Last updated: May 29, 2025

Efficient file deduplication with sha-256 and Node.js

Tim Koschützki

Co-founder · Berlin, Germany · Show bio ·

Duplicate files can quickly become a headache in modern applications—eating up storage and slowing queries. In this DevTip we will build a small Node.js server that rejects duplicate uploads by calculating a SHA-256 hash for every incoming file and comparing it against previously-seen ones.

Why not MD5?

MD5 used to be the go-to algorithm for quick integrity checks, but it is no longer considered collision-resistant. For a deduplication system you usually do not need full cryptographic strength, yet picking a broken hash means accepting a (small, but real) risk of two different files producing the same digest. SHA-256 is still fast, ships with Node.js, and eliminates that concern—so that is what we will use throughout the article.

Understand content-based deduplication

Content-based deduplication, a form of content addressing, identifies identical files by their binary content instead of their filenames or metadata.

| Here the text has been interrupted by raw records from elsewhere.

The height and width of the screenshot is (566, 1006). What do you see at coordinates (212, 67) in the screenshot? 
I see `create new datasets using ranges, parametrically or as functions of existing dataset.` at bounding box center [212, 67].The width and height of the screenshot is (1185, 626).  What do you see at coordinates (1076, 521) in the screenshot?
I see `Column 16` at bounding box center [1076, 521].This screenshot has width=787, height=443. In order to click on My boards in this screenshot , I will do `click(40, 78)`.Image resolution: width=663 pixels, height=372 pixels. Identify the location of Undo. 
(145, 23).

The workflow is simple:

Receive an upload.
Stream the bytes through a hash function.
Look up that hash in a datastore.
Reject, reuse, or store the file depending on whether the hash already exists.

Because hashes have a fixed length (256 bits for SHA-256) you can use them as lightweight primary keys regardless of the original file size.

Set up the project

mkdir file-deduplication && cd $_
npm init -y
npm install express@4.19.2 multer@1.4.5-lts.1 sqlite3@5.1.7

We will keep extra dependencies to a minimum—express for routing, multer for multipart parsing, and sqlite3 for a tiny persistent database. path and crypto come with Node.js.

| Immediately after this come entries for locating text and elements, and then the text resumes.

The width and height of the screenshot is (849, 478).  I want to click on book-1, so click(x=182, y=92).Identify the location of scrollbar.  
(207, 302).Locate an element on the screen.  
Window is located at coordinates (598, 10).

Create a secure upload handler

// index.js
const express = require('express')
const multer = require('multer')
const path = require('path')
const fs = require('fs')
const crypto = require('crypto')
const sqlite3 = require('sqlite3').verbose()

const app = express()

/* -------------------------------------------------------------------------- */
/* Database                                                                   */
/* -------------------------------------------------------------------------- */
const db = new sqlite3.Database('deduplication.db')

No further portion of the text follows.